THE COVER CHARGE: WHAT IS AND HOW TO EVALUATE ITS CORRECTNESS
The "cover charge" is a menu item typical of Italian restaurants. But how was it born? What does it include? And above all: how can we evaluate its congruity?
One of the latest trends in catering is not to use the tablecloth. You eat directly on the table (as far as we know, the dishes are still used …). But you still have to pay for the cover charge. The same for those who use disposable tablecloths and napkins.
In these cases, paying the cover charge can really bother you, because the price of the cover charge must be commensurate with the services that compose it.
But what services are included in the “cover charge”? What is it? What is the origin of this custom?
And above all: is it right to pay for it?
The cover charge includes all those aspects that surround the real culinary preparations. In the cover charge, therefore, must be added the cleanliness of the crockery, cutlery, glasses, tablecloth, napkins and, in the case of a big restaurant, all the formal equipment. To this, some add the price of bread, salt, and condiments in general, those that are already on the table or demanded.
Also bread, salt, and pepper, therefore, are part of the cover charge?
In some cases, yes. The point is that every restaurateur adds all that he prefers into this service.
Leaving aside the technical consideration on how much it is up to a restaurateur to keep the item “Cover charge” on the menu (we will discuss the topic in the next article out Monday, November 12, 2018), there is no doubt that in some cases for us customers may be really annoying.
The cover charge, in fact, has well-defined historical origins and the custom dates back to the Middle Ages when travelers and pilgrims (or even the farmers who came to the city to trade their products) brought with them the bundle with food to be eaten. In that context, landlords and innkeepers offered the opportunity to their guests to eat their meal indoors, giving them cutlery and a roof.
A modern form of the old cover charge can be considered the school canteen. The Court of Appeals of Turin admitted a group of parents was right in a famous sentence, known then as the “panino libero” (free sandwich), in which the children were allowed to bring their own food from home and use only water, bread and clean dishes.
But beyond the school canteens and some borderline cases (such as those in wineries and taverns that still allow customers to bring food with them to make money only with drinks), the cover charge is due everywhere.
Everywhere, yes, in Italy. In other countries, it is not used to charge additional services, and the cover charge is included in the price of the menu. In France, for example, it has been so since 1987, when a decree established it definitively.
Even in Italy, to be honest, someone has tried to regulate the matter. In Lazio (an Italian region), for example, since 1995 the restaurateur is not allowed to charge customers for the cover charge. On the other hand, they pay for service and bread.
Now, how can a foodie have an idea when facing the cost of the cover charge?
Easy: if the foodie has common sense, he should show it.
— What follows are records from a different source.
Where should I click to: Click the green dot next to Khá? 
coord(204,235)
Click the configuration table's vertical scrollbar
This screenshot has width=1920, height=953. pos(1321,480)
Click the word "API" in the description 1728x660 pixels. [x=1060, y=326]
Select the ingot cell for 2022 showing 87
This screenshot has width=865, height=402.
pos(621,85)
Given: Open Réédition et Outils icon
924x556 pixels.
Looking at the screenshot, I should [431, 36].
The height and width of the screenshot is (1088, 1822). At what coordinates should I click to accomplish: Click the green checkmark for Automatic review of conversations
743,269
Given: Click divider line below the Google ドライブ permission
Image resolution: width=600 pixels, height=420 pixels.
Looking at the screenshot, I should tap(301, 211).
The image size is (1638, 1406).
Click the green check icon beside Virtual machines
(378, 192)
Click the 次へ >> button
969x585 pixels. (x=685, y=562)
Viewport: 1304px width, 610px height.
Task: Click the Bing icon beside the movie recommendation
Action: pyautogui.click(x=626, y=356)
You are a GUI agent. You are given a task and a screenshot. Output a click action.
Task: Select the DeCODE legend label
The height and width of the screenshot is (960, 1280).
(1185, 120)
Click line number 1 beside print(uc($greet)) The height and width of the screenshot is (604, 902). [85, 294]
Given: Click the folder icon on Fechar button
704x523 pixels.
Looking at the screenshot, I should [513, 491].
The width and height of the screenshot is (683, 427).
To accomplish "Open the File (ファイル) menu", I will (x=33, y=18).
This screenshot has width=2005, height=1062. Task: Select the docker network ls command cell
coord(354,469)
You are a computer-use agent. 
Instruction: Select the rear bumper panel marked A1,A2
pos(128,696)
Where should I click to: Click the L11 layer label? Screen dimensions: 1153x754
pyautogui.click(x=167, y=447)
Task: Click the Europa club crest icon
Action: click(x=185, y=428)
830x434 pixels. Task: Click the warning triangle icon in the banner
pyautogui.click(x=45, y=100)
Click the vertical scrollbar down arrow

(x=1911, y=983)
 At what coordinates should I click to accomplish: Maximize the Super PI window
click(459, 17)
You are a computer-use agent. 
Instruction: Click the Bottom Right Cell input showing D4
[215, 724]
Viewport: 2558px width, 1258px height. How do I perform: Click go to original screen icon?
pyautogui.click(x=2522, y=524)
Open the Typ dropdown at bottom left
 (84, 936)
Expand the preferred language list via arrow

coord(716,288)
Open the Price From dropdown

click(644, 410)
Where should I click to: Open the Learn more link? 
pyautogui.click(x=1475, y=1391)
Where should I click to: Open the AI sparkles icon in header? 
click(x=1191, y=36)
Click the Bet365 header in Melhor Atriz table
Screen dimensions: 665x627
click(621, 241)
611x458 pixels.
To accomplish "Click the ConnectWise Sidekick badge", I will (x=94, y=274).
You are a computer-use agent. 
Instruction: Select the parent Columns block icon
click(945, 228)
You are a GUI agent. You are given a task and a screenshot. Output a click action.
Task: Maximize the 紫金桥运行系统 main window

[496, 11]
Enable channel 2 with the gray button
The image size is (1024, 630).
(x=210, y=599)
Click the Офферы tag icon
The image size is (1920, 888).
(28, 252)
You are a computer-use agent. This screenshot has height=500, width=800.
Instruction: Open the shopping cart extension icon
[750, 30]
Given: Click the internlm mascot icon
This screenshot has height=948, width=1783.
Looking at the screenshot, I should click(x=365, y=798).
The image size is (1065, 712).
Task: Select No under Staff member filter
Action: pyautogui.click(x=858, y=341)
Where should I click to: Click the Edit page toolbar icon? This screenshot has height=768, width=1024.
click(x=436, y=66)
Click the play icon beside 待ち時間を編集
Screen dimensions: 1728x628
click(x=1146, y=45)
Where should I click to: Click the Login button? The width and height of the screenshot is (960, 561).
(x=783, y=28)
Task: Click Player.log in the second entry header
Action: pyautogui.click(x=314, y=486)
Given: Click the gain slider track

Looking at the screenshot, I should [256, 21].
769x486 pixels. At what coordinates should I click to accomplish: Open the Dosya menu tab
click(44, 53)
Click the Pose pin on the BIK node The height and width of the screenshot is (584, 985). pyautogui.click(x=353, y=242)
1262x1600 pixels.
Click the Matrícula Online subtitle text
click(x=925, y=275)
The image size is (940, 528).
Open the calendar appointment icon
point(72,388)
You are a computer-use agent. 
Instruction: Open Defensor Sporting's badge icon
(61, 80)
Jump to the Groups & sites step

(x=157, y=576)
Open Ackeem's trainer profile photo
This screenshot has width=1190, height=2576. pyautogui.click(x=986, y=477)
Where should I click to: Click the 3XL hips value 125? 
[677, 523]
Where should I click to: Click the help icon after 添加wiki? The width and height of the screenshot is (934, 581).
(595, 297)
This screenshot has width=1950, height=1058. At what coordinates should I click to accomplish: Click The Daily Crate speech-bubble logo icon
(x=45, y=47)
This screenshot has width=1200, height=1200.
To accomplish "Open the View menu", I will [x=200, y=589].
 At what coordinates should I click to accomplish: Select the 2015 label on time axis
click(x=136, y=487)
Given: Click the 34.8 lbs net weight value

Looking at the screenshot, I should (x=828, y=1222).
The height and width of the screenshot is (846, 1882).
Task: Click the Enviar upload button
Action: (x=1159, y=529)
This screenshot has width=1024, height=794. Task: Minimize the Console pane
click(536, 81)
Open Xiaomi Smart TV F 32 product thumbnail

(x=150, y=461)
Even the cover charge, in fact, is part of the general evaluation of the business and be careful, if a restaurant does not have the cover item on the menu it doesn’t mean it is cheaper than another. In fact, if the cost does not appear on the menu, for sure, it is included in the price of the dishes. Besides, if the restaurant advertises the fact that doesn’t ask to pay for it, it is good to keep in mind that it is just using poor advertisement.
The question changes if, at the time of the bill, you consider the cost charged for the services to be disproportionate. You will then have to evaluate the type of business you have attended: 10 euros would be madness for an eatery while it might be acceptable for a Michelin starred restaurant, in which the waiters serve you in white gloves, and the tablecloths are fine nineteenth-century muslin.
This does not mean, however, that you have to accept to pay 10 euros for a cover charge in a big restaurant just because it is, in fact, a big restaurant. A disproportionately cover charge is not justified if tablecloths are not used (today, as mentioned, eating on the bare surface of the table is trendy). And above all, is it really reasonable that the item “Coperto” is separate when choosing a tasting menu? No, it is not reasonable, and indeed it is clearly a way to make dishes seem less expensive.
In conclusion, the cover charge must really be justified by the quality of the service. Restaurants and their seriousness can also be evaluated by the transparency and the way in which they manage the prices of the cover charge, whose permanence in the menu has historical roots that, perhaps, can be removed (for example Matteo Renzi, before becoming Prime Minister, proposed its abolition …).